About five years ago, Licciardello realized that a previous tape infrastructure wasn't keeping up. It didn't provide the level of protection required, and it was costly to operate. "It was failing," he says. "Appliances were breaking down, we had data integrity issues and we were missing backup windows."
Teach for America needed to revamp its storage infrastructure, install a storage area network (SAN), and adopt an integrated backup and recovery solution. "We needed a system that could handle the demands of a rapidly growing data environment," Licciardello says.
The organization evaluated products from a number of vendors before selecting a solution from EMC. It includes deduplication storage systems, software to manage storage, and a unified backup and recovery application.
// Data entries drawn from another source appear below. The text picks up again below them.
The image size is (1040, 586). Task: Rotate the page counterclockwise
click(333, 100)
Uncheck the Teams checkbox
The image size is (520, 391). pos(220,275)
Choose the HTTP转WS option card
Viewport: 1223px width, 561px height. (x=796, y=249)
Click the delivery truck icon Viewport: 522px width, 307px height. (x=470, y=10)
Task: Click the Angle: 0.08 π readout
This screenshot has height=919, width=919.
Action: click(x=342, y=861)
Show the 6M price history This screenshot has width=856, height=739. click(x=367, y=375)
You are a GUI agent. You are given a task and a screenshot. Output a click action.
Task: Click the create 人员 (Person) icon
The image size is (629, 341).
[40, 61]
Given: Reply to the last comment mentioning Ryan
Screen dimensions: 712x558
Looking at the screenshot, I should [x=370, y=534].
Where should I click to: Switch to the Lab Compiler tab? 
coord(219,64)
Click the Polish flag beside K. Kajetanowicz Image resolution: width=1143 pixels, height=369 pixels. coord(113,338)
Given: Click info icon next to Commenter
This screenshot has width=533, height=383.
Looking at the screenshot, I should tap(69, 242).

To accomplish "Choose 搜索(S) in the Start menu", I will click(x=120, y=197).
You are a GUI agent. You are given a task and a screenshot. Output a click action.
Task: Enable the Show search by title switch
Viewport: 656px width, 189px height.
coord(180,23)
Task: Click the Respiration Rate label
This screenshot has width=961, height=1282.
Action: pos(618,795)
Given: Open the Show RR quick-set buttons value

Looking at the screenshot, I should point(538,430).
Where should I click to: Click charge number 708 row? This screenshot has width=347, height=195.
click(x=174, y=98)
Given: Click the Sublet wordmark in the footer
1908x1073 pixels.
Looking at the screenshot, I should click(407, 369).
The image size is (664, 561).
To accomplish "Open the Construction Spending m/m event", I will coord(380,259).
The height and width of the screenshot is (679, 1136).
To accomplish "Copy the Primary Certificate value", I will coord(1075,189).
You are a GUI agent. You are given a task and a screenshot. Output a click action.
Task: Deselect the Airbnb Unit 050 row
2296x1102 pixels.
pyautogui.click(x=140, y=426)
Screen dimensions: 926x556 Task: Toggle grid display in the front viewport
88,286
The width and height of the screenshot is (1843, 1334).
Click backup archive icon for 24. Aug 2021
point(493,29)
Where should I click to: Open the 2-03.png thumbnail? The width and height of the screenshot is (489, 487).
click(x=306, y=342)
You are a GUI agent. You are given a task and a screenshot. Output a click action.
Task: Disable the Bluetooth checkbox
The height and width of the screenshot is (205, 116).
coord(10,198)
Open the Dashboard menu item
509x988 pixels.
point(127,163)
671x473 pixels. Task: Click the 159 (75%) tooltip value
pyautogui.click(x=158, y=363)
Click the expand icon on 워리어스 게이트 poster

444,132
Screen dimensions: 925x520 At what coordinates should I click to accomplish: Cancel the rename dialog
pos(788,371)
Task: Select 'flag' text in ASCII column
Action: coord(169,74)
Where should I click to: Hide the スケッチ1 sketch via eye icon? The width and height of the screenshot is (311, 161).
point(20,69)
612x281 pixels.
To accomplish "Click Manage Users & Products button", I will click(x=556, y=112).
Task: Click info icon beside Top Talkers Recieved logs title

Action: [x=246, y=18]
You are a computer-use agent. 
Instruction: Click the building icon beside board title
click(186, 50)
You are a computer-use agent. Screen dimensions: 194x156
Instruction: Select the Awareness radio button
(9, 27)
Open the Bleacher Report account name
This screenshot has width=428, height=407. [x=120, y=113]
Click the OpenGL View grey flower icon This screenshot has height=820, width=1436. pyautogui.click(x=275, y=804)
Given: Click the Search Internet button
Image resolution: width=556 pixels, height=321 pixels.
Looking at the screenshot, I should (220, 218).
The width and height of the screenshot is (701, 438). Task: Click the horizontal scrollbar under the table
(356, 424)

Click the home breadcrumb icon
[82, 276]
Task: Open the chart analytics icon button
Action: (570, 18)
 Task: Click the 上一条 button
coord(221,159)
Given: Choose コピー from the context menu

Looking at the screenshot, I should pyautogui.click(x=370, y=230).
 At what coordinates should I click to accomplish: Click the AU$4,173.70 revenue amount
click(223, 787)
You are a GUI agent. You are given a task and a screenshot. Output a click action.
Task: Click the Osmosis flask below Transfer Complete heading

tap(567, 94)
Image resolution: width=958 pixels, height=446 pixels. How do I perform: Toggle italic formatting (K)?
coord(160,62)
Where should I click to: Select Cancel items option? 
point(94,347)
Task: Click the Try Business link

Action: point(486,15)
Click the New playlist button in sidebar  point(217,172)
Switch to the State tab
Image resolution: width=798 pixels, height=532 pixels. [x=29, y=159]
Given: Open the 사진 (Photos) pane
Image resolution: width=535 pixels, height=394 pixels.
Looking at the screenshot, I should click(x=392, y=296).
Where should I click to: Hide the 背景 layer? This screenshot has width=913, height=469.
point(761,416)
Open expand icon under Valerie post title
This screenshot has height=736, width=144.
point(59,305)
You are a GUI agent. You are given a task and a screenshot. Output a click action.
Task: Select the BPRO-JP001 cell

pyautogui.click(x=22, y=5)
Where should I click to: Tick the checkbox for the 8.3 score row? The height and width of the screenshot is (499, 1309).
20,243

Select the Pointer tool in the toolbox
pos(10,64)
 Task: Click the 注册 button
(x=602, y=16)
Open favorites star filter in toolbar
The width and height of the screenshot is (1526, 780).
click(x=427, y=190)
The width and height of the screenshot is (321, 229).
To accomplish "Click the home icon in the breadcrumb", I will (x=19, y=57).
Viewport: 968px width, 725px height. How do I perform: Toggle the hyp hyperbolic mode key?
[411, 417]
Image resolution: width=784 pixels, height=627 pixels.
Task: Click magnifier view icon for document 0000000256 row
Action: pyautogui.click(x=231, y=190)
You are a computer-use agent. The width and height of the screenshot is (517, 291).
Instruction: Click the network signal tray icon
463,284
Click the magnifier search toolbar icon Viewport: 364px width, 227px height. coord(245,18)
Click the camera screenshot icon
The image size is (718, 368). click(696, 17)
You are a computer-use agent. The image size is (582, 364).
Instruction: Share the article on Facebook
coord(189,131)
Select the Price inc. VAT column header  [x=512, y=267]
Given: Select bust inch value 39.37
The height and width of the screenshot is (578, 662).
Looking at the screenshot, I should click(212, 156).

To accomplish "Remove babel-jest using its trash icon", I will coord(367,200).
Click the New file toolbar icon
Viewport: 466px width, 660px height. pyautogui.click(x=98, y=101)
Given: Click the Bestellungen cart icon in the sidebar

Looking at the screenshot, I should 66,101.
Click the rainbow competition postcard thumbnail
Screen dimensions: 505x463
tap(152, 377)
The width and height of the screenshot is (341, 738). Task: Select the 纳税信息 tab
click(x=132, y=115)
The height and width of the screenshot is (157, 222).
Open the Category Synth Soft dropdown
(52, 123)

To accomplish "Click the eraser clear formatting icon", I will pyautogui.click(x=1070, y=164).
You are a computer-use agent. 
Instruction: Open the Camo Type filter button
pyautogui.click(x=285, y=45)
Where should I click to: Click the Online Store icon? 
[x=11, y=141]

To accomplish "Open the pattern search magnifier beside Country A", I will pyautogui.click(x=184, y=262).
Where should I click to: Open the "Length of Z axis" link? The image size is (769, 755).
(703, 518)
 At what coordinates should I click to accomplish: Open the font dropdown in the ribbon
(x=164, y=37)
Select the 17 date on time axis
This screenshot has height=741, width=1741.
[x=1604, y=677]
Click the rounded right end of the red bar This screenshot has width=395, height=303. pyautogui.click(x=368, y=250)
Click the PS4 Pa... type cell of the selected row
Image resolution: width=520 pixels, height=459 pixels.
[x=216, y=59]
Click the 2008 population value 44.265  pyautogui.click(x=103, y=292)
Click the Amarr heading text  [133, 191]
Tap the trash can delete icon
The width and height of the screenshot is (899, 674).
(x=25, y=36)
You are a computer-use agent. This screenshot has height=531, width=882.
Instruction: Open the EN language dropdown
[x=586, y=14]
The environment integrates with a number of enterprise systems and critical database applications, including IBM, Informatica, Microsoft SQL Server and Exchange, and Oracle.
EMC's Avamar deduplication technology delivers daily full backups for remote offices across 180 virtual machines. Teach for America's IT team relies on VMware's Changed Block Tracking to accelerate both backup and recovery, and it uses EMC NetWorker software for centralized management and reporting.
The entire environment is replicated from the organization's New York City data center to a co-location recovery site located about 10 miles away. "We weren't interested in a one-and-done solution," Licciardello notes. "We wanted to take a comprehensive approach to storage and backup."
The results have been impressive. The organization has saved hundreds of thousands of dollars, and it is now achieving data reduction rates ranging from 6.5:1 for Oracle databases to 11:1 and 12:1 for Exchange and SQL Server respectively. In addition, backups that often stretched across weekends and into Monday mornings are now completed in about 17 hours, which translates into fewer productivity disruptions.
Finally, Teach for America has eliminated approximately 45 tapes per month. "There have been financial and practical benefits to eliminating tape," Licciardello reports. "If we need to restore, the process takes minutes rather than a full business day."
The comprehensive approach to IT has taken Teach for America into the digital age. "We have reached a point where we cannot miss a beat," Licciardello says. "There is an expectation that data and services will be there. The difference in how we use IT and operate as an organization is like night and day."